Un adversaire sans match.

La France a remporté un match facile face à un adversaire qui a très peu joué dans les cinq dernières années. Septembre 2014 a été la date de la dernière victoire uruguayenne et quasiment son dernier match, …. si en 2018, l’année n’avait pas été pléthorique, avec six nouveaux matches donnant – sans surprise – cinq défaites et un nul.

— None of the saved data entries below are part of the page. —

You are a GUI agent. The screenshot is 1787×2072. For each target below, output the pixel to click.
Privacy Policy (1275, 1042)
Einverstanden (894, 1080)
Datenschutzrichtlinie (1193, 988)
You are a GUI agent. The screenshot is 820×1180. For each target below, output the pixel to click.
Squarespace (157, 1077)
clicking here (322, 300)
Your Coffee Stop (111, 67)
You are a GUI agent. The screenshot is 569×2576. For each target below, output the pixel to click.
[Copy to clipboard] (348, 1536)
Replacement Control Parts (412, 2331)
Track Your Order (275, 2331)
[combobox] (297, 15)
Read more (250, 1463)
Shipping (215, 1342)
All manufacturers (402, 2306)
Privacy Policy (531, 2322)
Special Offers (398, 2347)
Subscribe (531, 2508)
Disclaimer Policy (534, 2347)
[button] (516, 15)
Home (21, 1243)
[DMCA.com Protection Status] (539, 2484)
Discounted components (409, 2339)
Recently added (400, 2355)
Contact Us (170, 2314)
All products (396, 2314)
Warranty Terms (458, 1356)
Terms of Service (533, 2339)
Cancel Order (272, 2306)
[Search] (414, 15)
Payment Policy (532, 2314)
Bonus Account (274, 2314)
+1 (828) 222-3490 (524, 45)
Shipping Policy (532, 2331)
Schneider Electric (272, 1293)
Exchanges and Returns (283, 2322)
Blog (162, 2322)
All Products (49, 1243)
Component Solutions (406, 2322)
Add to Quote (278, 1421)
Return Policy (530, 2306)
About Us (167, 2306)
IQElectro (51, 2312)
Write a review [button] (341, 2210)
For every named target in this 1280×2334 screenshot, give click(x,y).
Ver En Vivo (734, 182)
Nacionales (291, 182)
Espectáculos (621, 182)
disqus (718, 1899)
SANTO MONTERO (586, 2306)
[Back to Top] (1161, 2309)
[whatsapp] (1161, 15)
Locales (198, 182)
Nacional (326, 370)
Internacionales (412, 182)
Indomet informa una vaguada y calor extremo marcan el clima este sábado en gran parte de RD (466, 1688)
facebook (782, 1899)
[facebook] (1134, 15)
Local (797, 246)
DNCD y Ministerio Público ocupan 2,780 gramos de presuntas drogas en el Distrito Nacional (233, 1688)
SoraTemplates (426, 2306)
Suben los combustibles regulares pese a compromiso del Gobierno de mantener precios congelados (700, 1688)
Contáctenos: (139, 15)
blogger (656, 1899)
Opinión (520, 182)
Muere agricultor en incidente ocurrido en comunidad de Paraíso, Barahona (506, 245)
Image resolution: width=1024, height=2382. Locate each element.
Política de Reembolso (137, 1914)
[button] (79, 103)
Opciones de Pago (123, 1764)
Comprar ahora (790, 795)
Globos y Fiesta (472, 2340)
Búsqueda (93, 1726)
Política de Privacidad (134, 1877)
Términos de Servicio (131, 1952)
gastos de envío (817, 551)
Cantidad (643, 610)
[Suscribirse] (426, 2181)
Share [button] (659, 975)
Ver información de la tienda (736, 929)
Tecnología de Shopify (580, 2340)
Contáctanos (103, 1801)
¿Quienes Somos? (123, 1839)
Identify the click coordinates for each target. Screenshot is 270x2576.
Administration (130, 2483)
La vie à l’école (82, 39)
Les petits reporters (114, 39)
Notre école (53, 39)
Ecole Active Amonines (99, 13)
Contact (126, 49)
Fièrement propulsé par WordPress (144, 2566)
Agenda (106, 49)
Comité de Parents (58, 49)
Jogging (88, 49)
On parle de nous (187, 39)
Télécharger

Le football féminin n’est pas le même sur la planète football. Une évidence. Notamment en Amérique du Sud où les pays possèdent une Histoire incroyable avec le ballon rond quand les mêmes féminines sont aux antipodes d’exister. Une mouche dans un système masculin. Quatre ans sans qu’une équipe nationale ne joue ! Un fait si grossier qu’il doit interroger la FIFA si elle désire réellement mettre en place une équité sportive.

Dans ce contexte, cela serait une erreur que de voir dans le résultat des Bleues (3e mondial), une performance avec ce score large de (6-0) acquis devant 11.019 spectateurs au stade de la Vallée du Cher à Tours. A l’inverse, il serait illogique de ne tirer aucun plaisir à cette rencontre qui a montré une volonté du banc à s’insérer dans un onze de titulaires et surtout dans la liste des 23 à venir pour début Mai.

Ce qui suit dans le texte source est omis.